The witness, under cross examination, maintained that payments were to come from the plaintiff’s investments and the defendant’s agent was fully aware of that arrangement and hence the willingness to accept payments up to 5 December 2007. Furthermore the defendant’s agent had not raised issue with the mode and speed of payment. At most, she said, the defendant would have rejected RTGS payments and would have sent a letter of demand to the plaintiff. She denied the allegation that the contract had been tempered with. It was her view that, given the fact that the plaintiff had fulfilled its obligation under the contract, specific performance was called for. The plaintiff closed its case after the one witness.

The defendant testified that he indeed entered into an agreement of sale with the plaintiff on 7 November 2007. He confirmed that the sale was handled by his agent, Denrose Real Estate. He said at his agent’s offices he had dealt with one Tendai and the understanding was that the purchase price would be paid at one time as opposed to a deed of sale which gives a purchaser time for payment. He said this was to be a cash payment. He, however, went on to explain that by cash payment he did not mean payment by bank notes or coins only. He said any other form of payment, including RTGS, would suffice as long as payment was made at once.

Testifying that the agreement attached to the plaintiff’s summons was not the one the parties had signed, the defendant said that in the original and unaltered agreement, he had initialled all pages including the first page. He said that in clause 1 (a) on the first page the word “immediately” had been deleted and thus leaving the clause to read:

 

 “The purchaser pays cash in the sum of $9 000 000 000-00 (NINE BILLION DOLLARS) after signing the agreement”. Instead of:

 

 “The purchaser pays cash in the sum of $9 000 000 000-00 (NINE BILLION DOLLARS) immediately after signing the agreement”. (my own underlining)

 

He also said clause 1 (c) in the agreement he signed provided for Scanlen & Holderness instead of Mbidzo Muchadehama & Makoni as conveyancers for him.  He said he was the first to sign the agreement and had left it with the Estate Agent for the plaintiff to sign all the three copies. Indeed the agreement he then produced as exhibit 8 did not have any initials on the first page.

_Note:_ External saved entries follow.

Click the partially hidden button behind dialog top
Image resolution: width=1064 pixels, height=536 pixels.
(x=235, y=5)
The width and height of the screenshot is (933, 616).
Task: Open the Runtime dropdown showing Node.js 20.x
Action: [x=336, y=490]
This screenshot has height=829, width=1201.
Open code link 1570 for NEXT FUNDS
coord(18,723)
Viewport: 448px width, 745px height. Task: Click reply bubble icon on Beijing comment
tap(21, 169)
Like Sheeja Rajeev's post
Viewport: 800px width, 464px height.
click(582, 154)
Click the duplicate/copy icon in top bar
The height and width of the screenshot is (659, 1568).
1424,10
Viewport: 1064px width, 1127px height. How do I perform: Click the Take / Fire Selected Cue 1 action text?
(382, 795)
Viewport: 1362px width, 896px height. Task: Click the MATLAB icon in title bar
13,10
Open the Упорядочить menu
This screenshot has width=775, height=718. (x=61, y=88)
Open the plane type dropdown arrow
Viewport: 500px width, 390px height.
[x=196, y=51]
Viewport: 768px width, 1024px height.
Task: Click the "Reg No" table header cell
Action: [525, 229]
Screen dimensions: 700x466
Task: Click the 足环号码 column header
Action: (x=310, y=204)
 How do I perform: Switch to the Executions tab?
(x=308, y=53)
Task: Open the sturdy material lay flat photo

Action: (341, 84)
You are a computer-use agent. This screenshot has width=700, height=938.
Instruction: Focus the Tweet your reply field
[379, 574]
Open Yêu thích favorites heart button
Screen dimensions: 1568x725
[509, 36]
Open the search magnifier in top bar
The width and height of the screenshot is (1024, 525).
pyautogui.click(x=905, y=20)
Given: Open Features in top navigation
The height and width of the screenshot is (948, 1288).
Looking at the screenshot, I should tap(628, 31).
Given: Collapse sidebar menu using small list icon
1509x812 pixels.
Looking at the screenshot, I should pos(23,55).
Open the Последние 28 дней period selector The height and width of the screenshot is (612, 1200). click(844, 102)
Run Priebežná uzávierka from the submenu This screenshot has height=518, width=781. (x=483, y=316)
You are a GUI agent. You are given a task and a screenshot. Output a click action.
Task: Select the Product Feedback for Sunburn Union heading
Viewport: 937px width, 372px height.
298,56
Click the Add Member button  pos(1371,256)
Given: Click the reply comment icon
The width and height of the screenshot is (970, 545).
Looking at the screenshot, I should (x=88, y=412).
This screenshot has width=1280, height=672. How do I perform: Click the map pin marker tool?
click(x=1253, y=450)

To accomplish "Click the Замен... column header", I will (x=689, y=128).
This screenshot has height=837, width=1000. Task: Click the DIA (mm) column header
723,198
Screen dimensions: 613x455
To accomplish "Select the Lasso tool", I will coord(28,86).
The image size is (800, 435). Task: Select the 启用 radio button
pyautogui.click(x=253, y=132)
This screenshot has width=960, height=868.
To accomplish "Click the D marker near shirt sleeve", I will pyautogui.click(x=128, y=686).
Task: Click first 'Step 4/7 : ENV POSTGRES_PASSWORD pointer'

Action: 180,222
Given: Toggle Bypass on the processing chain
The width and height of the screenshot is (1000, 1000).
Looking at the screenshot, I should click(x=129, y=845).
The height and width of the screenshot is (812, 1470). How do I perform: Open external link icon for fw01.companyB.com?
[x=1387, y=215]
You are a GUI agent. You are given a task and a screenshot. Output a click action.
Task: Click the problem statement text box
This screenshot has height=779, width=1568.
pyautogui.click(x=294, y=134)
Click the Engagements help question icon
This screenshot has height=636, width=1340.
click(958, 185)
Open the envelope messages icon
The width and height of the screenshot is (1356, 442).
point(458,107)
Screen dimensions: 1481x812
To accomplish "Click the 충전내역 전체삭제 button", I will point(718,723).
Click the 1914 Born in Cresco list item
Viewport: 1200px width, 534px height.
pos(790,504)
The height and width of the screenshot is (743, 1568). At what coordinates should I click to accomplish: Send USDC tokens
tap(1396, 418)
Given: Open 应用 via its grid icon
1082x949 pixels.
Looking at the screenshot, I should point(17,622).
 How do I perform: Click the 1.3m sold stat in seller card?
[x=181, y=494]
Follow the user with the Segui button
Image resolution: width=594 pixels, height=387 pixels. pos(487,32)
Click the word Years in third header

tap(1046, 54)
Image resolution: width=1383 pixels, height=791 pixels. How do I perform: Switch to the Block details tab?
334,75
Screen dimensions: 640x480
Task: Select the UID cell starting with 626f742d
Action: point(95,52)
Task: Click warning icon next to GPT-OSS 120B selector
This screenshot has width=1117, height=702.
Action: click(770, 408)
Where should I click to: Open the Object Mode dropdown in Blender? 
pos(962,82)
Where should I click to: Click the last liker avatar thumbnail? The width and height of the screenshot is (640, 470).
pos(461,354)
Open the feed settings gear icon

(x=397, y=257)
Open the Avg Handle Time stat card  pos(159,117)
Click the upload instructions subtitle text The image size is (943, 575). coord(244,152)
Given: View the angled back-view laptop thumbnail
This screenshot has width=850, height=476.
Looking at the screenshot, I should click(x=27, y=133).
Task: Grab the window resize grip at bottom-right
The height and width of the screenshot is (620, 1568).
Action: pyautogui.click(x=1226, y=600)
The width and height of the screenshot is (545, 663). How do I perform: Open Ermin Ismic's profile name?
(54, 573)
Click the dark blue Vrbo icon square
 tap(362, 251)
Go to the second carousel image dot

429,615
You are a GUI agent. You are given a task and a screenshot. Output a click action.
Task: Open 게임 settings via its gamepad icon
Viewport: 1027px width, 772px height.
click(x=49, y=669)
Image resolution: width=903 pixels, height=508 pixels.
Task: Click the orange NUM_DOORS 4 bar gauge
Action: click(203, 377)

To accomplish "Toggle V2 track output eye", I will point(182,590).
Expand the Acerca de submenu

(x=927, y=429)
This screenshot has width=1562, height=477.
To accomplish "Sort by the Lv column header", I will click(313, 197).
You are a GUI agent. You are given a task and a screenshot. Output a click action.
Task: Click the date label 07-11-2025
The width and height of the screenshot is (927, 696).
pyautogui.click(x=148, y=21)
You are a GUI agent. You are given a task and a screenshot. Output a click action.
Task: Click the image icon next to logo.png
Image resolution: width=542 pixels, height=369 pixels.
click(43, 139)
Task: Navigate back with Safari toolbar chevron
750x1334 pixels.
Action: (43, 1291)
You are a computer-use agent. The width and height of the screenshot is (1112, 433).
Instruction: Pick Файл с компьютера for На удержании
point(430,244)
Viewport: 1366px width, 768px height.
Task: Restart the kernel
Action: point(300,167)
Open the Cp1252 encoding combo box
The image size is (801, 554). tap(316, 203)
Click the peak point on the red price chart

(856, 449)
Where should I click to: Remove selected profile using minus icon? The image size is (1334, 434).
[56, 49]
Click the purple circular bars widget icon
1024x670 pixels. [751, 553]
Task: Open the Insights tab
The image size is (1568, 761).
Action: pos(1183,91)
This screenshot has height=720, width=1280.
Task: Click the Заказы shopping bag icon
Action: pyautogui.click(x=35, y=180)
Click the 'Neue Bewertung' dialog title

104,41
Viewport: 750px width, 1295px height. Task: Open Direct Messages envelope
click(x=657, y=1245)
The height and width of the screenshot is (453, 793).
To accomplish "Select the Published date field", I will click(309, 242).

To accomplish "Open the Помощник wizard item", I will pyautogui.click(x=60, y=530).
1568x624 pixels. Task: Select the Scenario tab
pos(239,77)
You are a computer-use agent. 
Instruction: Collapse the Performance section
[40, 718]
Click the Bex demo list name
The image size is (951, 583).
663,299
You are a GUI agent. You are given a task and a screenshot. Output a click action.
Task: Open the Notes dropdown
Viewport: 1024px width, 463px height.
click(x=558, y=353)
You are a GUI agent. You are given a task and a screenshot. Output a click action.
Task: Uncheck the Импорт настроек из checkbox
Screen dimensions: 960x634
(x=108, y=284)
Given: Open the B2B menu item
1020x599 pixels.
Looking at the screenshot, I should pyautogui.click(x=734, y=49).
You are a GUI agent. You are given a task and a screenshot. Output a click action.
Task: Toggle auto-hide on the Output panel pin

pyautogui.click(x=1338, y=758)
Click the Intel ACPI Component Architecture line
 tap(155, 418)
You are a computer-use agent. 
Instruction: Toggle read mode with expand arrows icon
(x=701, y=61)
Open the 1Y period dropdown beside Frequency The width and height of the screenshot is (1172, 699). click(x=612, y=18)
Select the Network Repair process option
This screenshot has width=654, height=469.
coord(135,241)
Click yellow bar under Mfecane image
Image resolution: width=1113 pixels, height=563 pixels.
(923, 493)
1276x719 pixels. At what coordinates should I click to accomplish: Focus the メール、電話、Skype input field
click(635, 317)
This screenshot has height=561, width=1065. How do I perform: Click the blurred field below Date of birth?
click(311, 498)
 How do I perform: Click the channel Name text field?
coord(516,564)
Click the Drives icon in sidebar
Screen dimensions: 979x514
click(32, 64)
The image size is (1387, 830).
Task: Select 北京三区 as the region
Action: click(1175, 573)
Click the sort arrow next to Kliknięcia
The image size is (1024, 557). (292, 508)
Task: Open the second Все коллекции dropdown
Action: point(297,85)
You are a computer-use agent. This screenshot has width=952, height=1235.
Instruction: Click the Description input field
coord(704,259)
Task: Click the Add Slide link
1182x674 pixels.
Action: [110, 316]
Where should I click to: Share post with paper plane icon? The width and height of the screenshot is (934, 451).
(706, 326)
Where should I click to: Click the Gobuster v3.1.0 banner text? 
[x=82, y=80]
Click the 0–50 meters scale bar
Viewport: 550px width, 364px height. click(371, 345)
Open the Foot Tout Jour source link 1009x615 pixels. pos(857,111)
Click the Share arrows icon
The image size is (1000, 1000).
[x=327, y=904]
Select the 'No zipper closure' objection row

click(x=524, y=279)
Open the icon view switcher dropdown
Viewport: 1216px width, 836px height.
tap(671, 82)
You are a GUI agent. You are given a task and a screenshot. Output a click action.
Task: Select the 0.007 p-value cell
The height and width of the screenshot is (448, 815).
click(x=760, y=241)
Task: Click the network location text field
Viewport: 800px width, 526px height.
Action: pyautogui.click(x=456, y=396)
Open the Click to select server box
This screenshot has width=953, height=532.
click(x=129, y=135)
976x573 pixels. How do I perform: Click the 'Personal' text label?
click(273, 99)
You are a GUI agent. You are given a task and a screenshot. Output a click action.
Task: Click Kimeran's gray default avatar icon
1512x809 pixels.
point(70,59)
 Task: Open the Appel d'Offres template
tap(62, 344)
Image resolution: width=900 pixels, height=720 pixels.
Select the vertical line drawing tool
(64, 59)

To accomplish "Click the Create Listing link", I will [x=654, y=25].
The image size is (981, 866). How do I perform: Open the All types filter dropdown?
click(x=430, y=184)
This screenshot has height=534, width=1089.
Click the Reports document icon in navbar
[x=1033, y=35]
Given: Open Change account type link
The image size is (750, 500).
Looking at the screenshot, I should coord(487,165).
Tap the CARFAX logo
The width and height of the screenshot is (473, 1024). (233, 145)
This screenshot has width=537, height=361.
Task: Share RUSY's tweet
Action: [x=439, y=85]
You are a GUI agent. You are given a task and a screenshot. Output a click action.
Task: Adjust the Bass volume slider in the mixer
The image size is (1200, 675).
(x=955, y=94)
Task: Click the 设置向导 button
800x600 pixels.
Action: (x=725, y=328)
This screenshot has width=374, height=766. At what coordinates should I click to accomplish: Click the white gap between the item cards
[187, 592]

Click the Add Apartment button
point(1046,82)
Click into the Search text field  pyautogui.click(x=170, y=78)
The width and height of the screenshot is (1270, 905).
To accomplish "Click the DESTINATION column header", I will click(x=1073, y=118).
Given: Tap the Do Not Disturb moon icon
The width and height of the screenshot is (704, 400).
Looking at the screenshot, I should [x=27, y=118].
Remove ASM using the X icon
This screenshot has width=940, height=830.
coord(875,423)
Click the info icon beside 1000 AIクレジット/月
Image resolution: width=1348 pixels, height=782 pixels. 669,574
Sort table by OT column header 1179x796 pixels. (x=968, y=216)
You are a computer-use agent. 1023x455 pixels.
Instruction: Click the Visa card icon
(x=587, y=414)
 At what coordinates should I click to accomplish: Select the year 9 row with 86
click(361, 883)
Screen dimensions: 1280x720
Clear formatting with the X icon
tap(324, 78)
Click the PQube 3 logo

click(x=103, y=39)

Mr Chipunza said he had pointed out the alleged changes in the contract/agreement to a Mr Zimbudzana of Denrose Real Estate. He said Mr Zimbudzana could not give an explanation since the matter had been handled by Tendai whom he (the witness) understood had been dismissed for the manner he had handled the agreement of sale. He said although he had wanted an amicable settlement, he had failed to engage Mr Mbidzo of Mbidzo Muchadehand & Makoni legal practitioners on the issue. Failure to engage Mr Mbidzo had led to the cancellation of the agreement. Mr Chipunza said, on checking on 9 November 2007, he had noticed that a substantial first payment had been made from the sale of the plaintiff’s property. He did not, however, resort to cancellation of the agreement because he wanted to know why there were changes in the agreement.

It was his view that the price of $9 billion was fair at the time. However, the city valuers had told him that the price was an underpayment. He said although he was not worried about the mode of payment, he was worried about the timing because of the effects of inflation on money. He said surveyors would charge him a lot of money and thus, leaving him with nothing.

Under cross-examination Mr Chipunza said as at the time of sale he was fully aware of costs relating to endowment fee to council, installation of a culvert leading to the property, capital gains and surveyors’ fees. It was the city council valuers who had then, after 7 November 2007, advised him that the correct valuation for the property was $16 billion instead of $9 billion. He also said that initially he did not think it was important for him to mention the issue of changes in the agreement to his legal practitioners. He confirmed that he had not discussed same with his lawyers up to the time he came to court. He said he did not know the exact amount of money that had been paid at the time he decided to cancel the agreement. He, however, maintained that the mode of payment did not bother him but he had noticed that the agreement had been changed. He, however, agreed that he wanted to pull out because he wanted more money for the property as advised by city council valuers.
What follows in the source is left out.